They came to the terminal. The woman cranked the emergency brake and idled.
“There’s a box of Cheese Nips in the back I keep for my grandbaby. You can take those.”
As Livy picked the half-empty box off the floor, the woman pulled a worn plastic baggie out of her purse.
“Here’s some weed if you get stoned. It’s mostly shake but you might be able to sell it.” The woman held the bag to the light and wrinkled her nose. “Maybe. It’d be a hard sell. It’s pretty much only seeds. I’d try a teenager.”
She laughed like she’d been punched in the gut and dropped the bag into Livy’s lap. Her laugh turned into a coughing fit. Once she caught her breath and wiped the tears out of her eyes she patted Livy’s leg.
“That’s bad, isn’t it? Sometimes it’s just that way. Easy to forget how low things can go. Always good to have something to sell. Especially something that’s not attached.” She cracked up again. “Am I right? I’m right. You know what I mean, I know you do.”
* * *
—
On the solarium deck of the ferry, Livy went to the rails as they pulled out into the channel. The soft burnt yellow light of the heat lamps behind blacked out her night vision and she saw only shapes. Soon they would be coming down the back of the Great Island Home of Bears. On the other side, the city, an amalgamation of pull tabs, salmon bakes, folk rock, and totem poles. Down past that was Sheep Creek.
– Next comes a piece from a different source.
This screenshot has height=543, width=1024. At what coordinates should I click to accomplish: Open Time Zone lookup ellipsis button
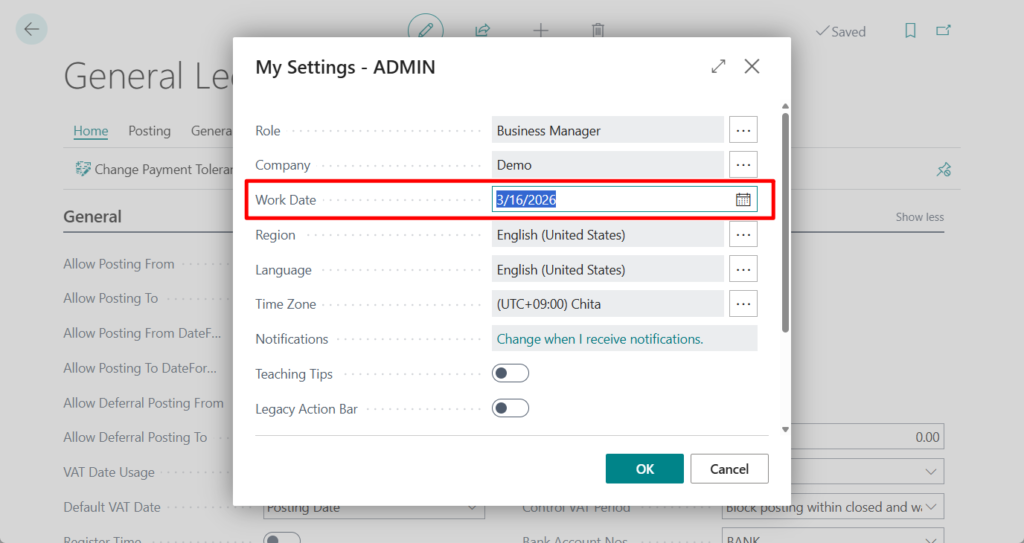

And past that, the old Juneau mine where runnels of rainwater carved deltas no bigger than handprints beneath the moss-covered piles of broken tailings and drained onto the beach. Livy knew that beach. She had crawled around its derelict boats. They were all over Alaska. Abandoned where storms had left them or shipwrecked elsewhere and brought up by the tide. Dead seiners and skiffs, trollers, their power blocks and pots scavenged, spools and splintered pallets, lines unlaid and spliced with seaweed. Even processors with food still on their galley shelves, Miracle Whip labels not peeling but blanched, a white dust over everything. Long-liners. Gillnetters. Capsized or sunk to the portholes with holds full of barnacles and engine rooms full of sand, keel sides cracked in two and driven down into spit or bar, now a shelter for tide pools and kelp. Sometimes strange jellyfish washed across in a rare tide and illuminated the sand like gumdrop deck prisms. Orange, purple, red, they pulsed and beat and dried in the air amid rotting nets and bleached orange buoys tangled and strewn among the rocks.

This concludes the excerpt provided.